И все же, мне кажется, что на этот призыв из «восьмого ряда» всегда найдется чудаческое сердце, которое отважно откликнется.
О прекрасной ясности
О прекрасной ясности
Ну вот! Я так не могу! Не могу? Но я же не пробовала. А зачем пробовать? Я так не хочу! Но можно же, можно расширить репертуар, заговорить витиеватее, корявее, непонятнее, темнее, загадочнее, непрозрачнее… Ну нет! Я так и не собираюсь! Ясности! Прекрасной ясности! Кто-то уже ее, кажется, хотел? Не твой ли любимый поэт, искуситель нескольких молодых и талантливых художников своего времени? Как прозрачны, ясны, детски наивны его стихи! Странное несоответствие! Пара из двух мужчин загадочна и темна. Мужчина даже в брутальной роли уже словно и не мужчина, потому что имеет дело не с подвижной, живой, изменчивой, кокетливой, неверной, отважной, строптивой, покладистой, наивной женской природой, а с природой твердой, упорной, негибкой, наглой, самонадеянной, страстной, жалкой, отчаянной, всегда уязвленной. Где же тут ясность? Где поэт брал свою ясность? Но ведь она ощутимо есть! Или прямо из воздуха, окружающей природы, вкусного ванильного бисквита с ягодами, случайного силуэта в окне, звона посуды в столовой, тихого женского смеха из сада?..
Вот она, ясность, в глубине которой темнота, неразрешимая загадка, вопрос мироздания к тебе и твой к мирозданию. Хороша ясность! Не правильнее ли все затемнить, замутить, запутать, загустить, пустить по ложному следу, перейти на язык невнятицы, шипящих, грохочущих, подхихикивающих? Всех смутить, испугать, привести в трепет? Всех ошеломить, заабракадабрить, заостолбенить?
Нет, хочу ясности! Прекрасной ясности, которой жаждал любимый мною поэт, влюбивший в себя нескольких молодых и талантливых художников. И при этом он как-то умудрялся быть прозрачно-ясным, внятным, восхитительно осязаемым!
О черной, белой и патологической зависти
О черной, белой и патологической зависти
Зависть – это плохо?
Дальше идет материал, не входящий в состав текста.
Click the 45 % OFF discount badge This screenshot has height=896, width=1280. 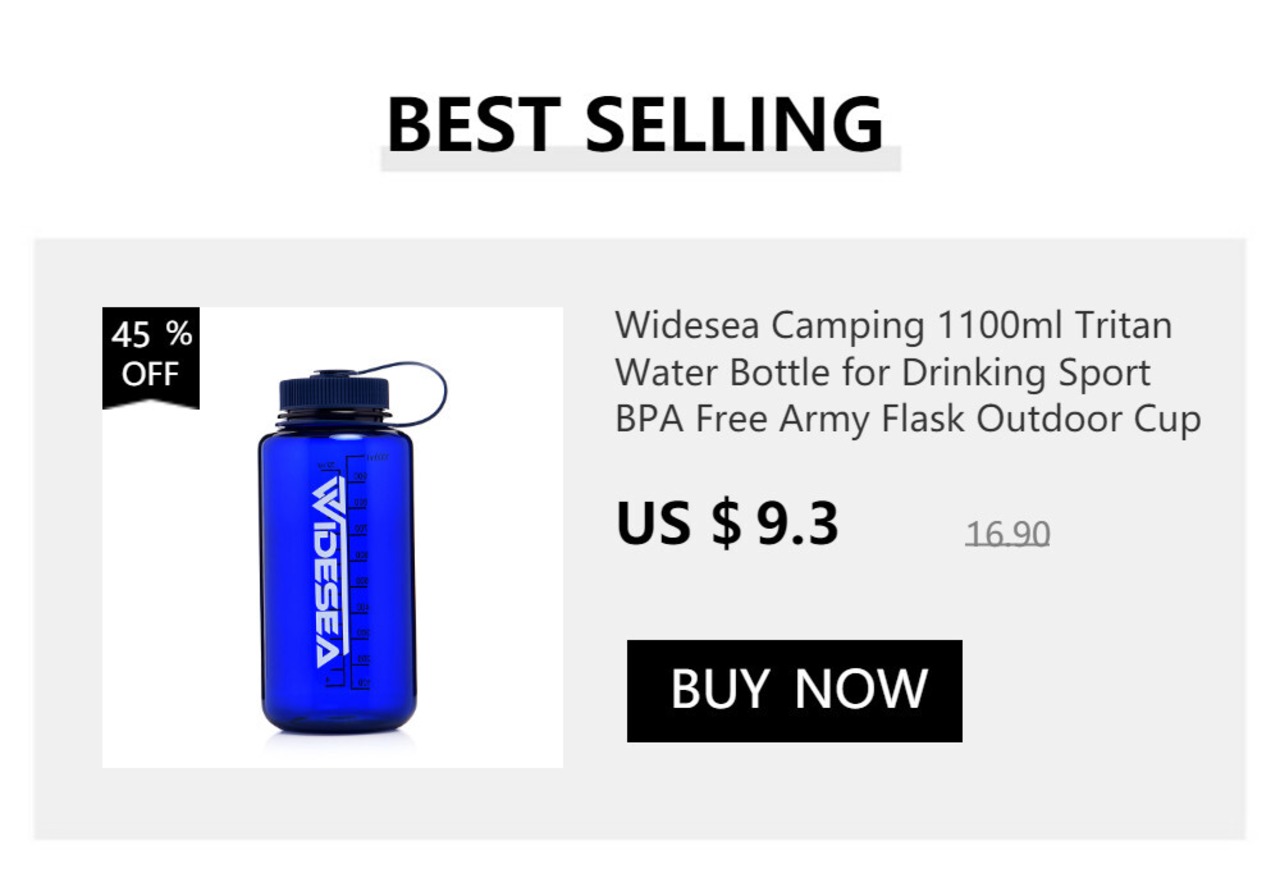tap(151, 358)
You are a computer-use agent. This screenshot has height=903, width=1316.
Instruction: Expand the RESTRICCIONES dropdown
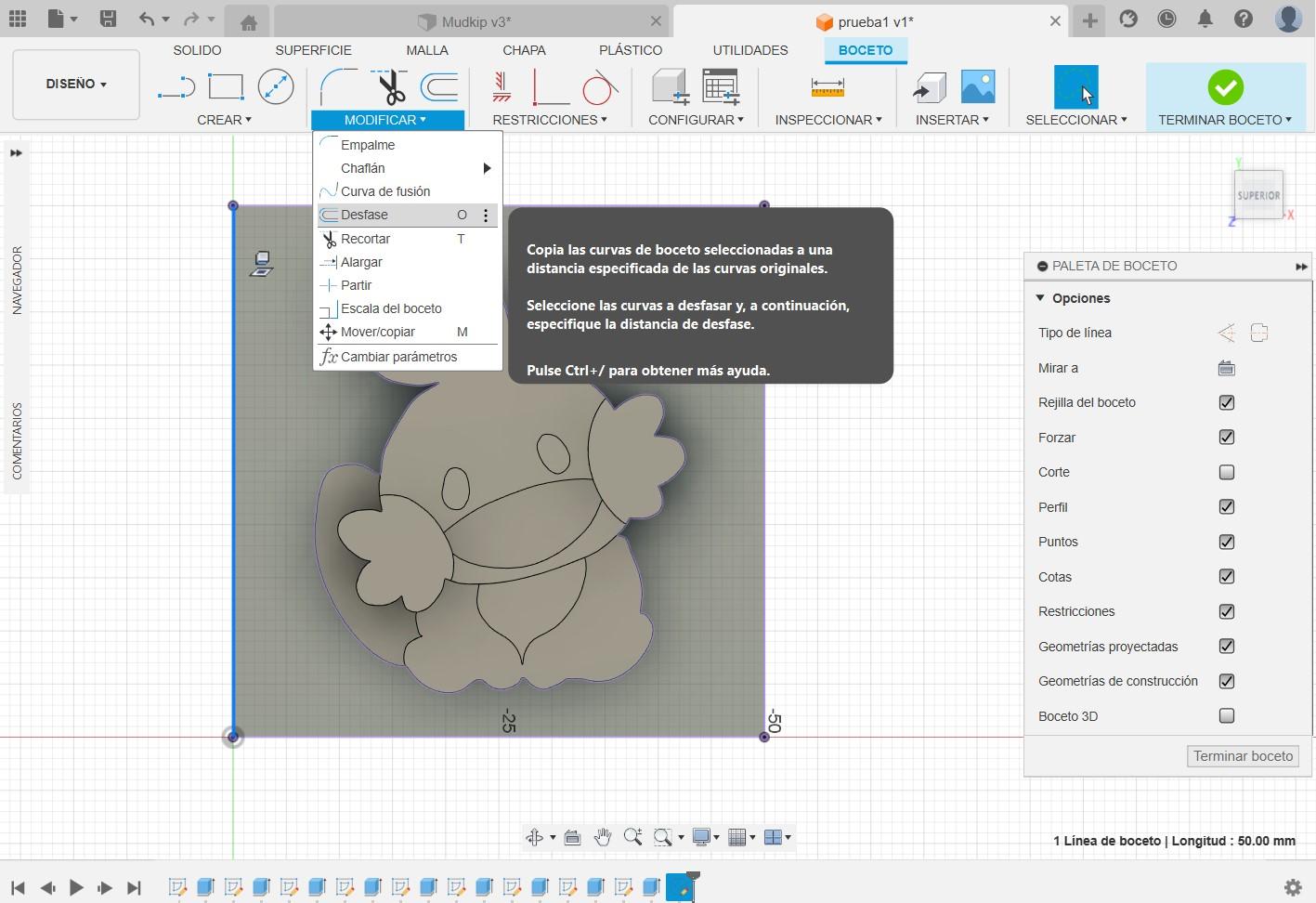click(549, 120)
Все скажут, что плохо. Это очевидно, но каждый про себя и о себе подумает, что много раз ее испытывал. Не оттого ли возникло выражение «белая зависть», как бы делающее из плохого не просто хорошее, а хорошее со «знаком качества». Человек так восхищается, что даже завидует белой завистью. Интересно, что о белой зависти в какие-то располагающие минуты перед микрофоном или кинокамерой, прочувствованно говорят, а о черной предпочитают помалкивать, хотя она, конечно же, входит в качестве формообразующего ингредиента в зависть белую. И вообще, эта черная зависть – вещь, невероятно насыщенная энергией и ведущая к новым рубежам! Все пассионарии, думаю, были завистливы – им хотелось превзойти тех, кому они в детстве, в юности, а порой и в зрелости жгуче, до боли в сердце, до прерывания дыхания позавидовали. О, это важный момент в жизни – кому-то безумно позавидовать! Так свершаются открытия, рушатся былые кумиры, определяются судьбы!
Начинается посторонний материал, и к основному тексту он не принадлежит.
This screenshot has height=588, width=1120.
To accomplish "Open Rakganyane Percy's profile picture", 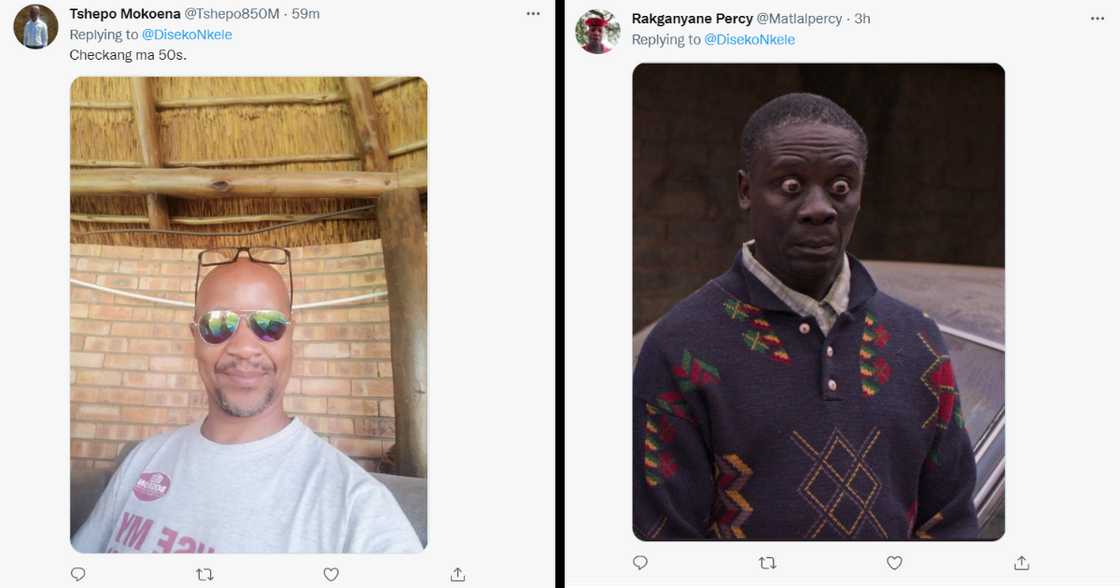I will tap(598, 32).
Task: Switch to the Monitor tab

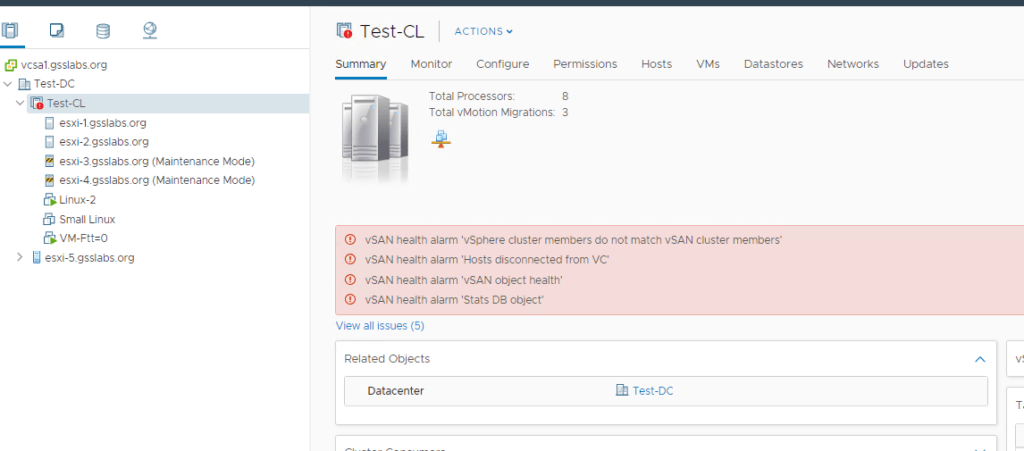Action: coord(431,64)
Бывает, правда, зависть патологическая. Она требует мести и крови, вплоть до убийства того, кому ты позавидовал. Таким патологическим завистником был, как мы помним, пушкинский Сальери, причем, что бы ни говорили на этот счет современные музыковеды, оправдывая реального Сальери, я верю догадке Пушкина. Интересно, что патологическая зависть мстит тем, кто ее испытывает. Он теряет высоту, ту планку, которую ему задавала его черно-белая зависть. Он становится мелким, смешным, ничтожным. Ему изменяют талант и вдохновение. Он задает самому себе какой-нибудь коварный вопросик, который ввергает его в полное смятение, в каковом, кстати, и пребывает в конце трагедии убийца Моцарта.